WHAT TO WORK ON:
A. Do the following statements agree with the court excerpt below? Answer yes or no for each and quote the deciding words. (i) Abdul Sattar and Abdul Ghaffar were arrested on 11.02.2018. (ii) The blood stained club was recovered from under the cot in Abdul Sattar's residential room. (iii) The prosecution produced twelve witnesses during the trial.
B. How would you render this sentence from the court excerpt below in Spanish: "Khadim Hussain (PW.11) identified the dead bodies of deceased persons at the time of post mortem examination."?
Top of PROVIDED PASSAGE
3. After registration of crime report, investigation of the case was entrusted to Shams-ud-Din S.I. (PW.12), who, on the same day, visited the place of occurrence; inspected the dead bodies of Muhammad Irshad and Shamim Bibi and prepared their injury statements (Exh.PK and Exh.PL); prepared inquest reports of Muhammad Irshad and Shamim Bibi (Exh.PM and Exh.PN), also prepared rough site plan of the place of occurrence (Exh.PO). He (PW.12) secured blood stained earth from underneath the dead body of Shamim Bibi, made it into sealed parcel and took the same in to possession vide recovery memo. (Exh.PA). He (PW.12) recorded statements of PWs under Section 161, Cr.P.C. and sent the dead bodies of Muhammad Irshad and Shamim Bibi to THQ Hospital, Yazman, through Aftab Amin 1606/C (PW.5). On 23.01.2018, Aftab Amin 1606/C (PW.5) handed over to him (PW.12) post mortem reports of Muhammad Irshad and Shamim Bibi (Exh.PE and Exh.PJ), last worn clothes of deceased Muhammad Irshad as well as Shamim Bibi and seven sealed boxes, which he took into possession through recovery memo. (Exh.PG), attested by PWs. He (PW.12) recorded statements under Section 161, Cr.P.C. of three witnesses. On 11.02.2018, he (PW.12) arrested Abdul Sattar as well as Abdul Ghaffar (appellants) and on 12.02.2018 he obtained their physical remand. On 18.02.20218, Abdul Ghaffar (appellant) got recovered weapon of offence i.e blood stained club in two pieces (P.1) from his residential room lying under the cot, which was taken into possession vide recovery memo. (Exh.PB), attested by PWs. He (PW.12) prepared site plan of place of recovery (Exh.PP) and recorded statements of PWs under Section 161, Cr.P.C. On the same day, Abdul Sattar (appellant) got recovered weapon of offence i.e. blood stained Kassi (P.2) and safa (P.3) from his residential room lying under the cot, which were taken into possession vide recovery memo. (Exh.PC), attested by PWs. He (PW.12) also prepared site plan of place of recovery (Exh.PQ) and recorded statements under Section 161, Cr.P.C. of PWs. After completion of investigation, report under Section 173, Cr.P.C. was submitted before the learned trial Court.

4. After observing all pre-trial codal formalities, charge under Sections 302, 34, PPC was framed against the appellants on 04.05.2018 to which they pleaded not guilty and claimed trial.

5. In order to prove its case, the prosecution produced as many as fifteen witnesses during the trial. Ghulam Shabbir Inspector (PW.2) is the complainant of the case, who got lodged FIR (Exh.PF), whereas Asghar Ali ASI (PW.4), being duty officer, chalked out FIR (Exh.PF). Ocular account has been furnished by Mukhtiar Ahmad (PW.1), Muhammad Shehzad (PW.7) and Muhammad Aslam (PW.8). Aftab Amin 1606/C (PW.5) escorted the dead bodies to the hospital for post mortem examination, whereas Muhammad Yaseen (PW.6) deposed about recovery of last worn clothes of deceased. Saeed Akhtar, draftsman appeared as (PW.9), who sketched the scaled site plan (Exh.PH) of the place of occurrence. Khadim Hussain (PW.11) identified the dead bodies of deceased persons at the time of post mortem examination. Muhammad Sajid 1998/HC (PW.14) kept sealed parcels in safe custody of malkhana and Muhammad Nasrullah ASI (PW.15) transmitted sealed parcels to the office of Punjab Forensic Science Agency. Shams-ud-Din S.I/I.O. (PW.12) and Hassan Abbas S.I/I.O. (PW.13) being Investigating Officers stated about various steps taken by them during investigation of the case.
Bottom of PROVIDED PASSAGE
Top of INFORMATION SHOWN
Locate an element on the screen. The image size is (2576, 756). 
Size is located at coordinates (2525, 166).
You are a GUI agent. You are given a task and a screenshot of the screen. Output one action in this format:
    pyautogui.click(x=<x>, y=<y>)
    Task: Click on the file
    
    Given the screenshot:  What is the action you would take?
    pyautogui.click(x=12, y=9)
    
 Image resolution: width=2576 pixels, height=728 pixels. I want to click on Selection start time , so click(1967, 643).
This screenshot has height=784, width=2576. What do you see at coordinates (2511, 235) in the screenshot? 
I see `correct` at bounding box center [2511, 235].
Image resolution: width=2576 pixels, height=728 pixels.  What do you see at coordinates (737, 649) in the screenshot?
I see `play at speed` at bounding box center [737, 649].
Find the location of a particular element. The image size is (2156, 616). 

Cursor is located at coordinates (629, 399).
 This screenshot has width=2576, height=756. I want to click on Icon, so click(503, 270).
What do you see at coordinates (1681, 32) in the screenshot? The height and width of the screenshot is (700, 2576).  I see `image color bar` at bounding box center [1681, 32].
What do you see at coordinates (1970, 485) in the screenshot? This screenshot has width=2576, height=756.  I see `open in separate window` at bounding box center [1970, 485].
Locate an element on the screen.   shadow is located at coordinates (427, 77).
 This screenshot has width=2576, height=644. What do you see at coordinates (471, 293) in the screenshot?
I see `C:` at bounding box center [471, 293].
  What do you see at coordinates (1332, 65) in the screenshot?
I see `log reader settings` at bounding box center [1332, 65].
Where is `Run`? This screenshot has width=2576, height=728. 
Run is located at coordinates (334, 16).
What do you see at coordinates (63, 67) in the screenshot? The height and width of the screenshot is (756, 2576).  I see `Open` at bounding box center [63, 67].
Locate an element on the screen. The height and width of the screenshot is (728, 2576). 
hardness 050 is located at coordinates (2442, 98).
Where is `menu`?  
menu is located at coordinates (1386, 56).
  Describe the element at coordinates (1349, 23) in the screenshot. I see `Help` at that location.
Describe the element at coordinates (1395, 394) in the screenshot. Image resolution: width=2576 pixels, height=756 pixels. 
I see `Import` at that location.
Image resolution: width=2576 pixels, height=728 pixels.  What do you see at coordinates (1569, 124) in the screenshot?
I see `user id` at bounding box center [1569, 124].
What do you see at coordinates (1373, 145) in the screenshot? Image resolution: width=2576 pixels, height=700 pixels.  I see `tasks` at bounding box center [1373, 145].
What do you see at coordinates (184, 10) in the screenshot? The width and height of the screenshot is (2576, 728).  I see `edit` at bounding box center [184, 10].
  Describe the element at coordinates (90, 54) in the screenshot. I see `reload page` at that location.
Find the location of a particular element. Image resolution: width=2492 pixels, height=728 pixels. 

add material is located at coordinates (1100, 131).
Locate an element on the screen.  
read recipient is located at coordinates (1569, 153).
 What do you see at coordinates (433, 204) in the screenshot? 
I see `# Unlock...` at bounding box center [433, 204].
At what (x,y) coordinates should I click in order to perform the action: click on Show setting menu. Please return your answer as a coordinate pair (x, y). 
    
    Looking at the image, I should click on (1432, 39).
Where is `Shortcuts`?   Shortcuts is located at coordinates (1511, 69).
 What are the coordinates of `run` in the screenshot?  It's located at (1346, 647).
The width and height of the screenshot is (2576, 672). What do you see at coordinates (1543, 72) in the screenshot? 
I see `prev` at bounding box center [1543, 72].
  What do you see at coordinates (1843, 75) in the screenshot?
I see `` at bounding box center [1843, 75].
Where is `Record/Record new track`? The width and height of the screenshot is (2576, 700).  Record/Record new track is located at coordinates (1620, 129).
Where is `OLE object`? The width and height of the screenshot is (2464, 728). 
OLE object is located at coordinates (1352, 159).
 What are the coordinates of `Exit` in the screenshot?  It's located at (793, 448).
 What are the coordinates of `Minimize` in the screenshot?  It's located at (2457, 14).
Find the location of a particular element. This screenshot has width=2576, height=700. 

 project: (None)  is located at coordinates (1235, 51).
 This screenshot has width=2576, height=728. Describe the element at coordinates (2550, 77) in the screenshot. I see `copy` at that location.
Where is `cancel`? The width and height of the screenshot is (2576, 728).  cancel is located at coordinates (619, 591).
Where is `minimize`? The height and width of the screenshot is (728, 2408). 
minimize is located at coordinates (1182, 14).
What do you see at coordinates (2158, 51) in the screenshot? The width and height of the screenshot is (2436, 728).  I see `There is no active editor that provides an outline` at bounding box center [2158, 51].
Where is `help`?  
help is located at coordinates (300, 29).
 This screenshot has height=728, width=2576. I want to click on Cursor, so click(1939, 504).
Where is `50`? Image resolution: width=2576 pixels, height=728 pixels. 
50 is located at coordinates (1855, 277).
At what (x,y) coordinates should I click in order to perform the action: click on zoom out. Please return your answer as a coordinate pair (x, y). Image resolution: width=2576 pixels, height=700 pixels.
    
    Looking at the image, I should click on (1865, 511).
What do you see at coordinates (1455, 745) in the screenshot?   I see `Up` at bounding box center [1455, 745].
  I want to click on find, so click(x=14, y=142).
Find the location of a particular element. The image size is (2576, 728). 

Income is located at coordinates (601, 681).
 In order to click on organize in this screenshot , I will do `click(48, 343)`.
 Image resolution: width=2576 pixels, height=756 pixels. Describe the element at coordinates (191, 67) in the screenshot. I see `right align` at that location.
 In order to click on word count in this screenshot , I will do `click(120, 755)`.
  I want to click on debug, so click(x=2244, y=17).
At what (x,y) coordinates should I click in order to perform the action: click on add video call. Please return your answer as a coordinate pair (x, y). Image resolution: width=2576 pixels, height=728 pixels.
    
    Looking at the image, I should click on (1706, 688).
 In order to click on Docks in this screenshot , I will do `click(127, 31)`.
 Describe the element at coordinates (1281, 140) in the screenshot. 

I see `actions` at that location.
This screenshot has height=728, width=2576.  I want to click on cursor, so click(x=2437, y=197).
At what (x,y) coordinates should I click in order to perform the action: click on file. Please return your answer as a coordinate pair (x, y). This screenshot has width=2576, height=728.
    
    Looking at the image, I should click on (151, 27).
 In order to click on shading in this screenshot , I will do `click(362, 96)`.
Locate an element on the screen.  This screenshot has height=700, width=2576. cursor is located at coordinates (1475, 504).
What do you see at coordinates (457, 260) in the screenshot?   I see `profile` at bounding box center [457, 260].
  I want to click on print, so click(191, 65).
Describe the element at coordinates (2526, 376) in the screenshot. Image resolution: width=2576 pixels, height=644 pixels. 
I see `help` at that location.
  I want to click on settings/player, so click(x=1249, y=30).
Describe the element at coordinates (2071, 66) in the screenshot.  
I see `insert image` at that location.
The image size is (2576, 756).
Bottom of INFORMATION SHOWN
TASK-BY-TASK ANSWERS:
A.
(i) Yes: "On 11.02.2018, he (PW.12) arrested Abdul Sattar as well as Abdul Ghaffar (appellants)"
(ii) No: "Abdul Ghaffar (appellant) got recovered weapon of offence i.e blood stained club in two pieces (P.1) from his residential room lying under the cot"
(iii) No: "the prosecution produced as many as fifteen witnesses during the trial"

B. Khadim Hussain (PW.11) identificó los cadáveres de las personas fallecidas en el momento del examen post mortem.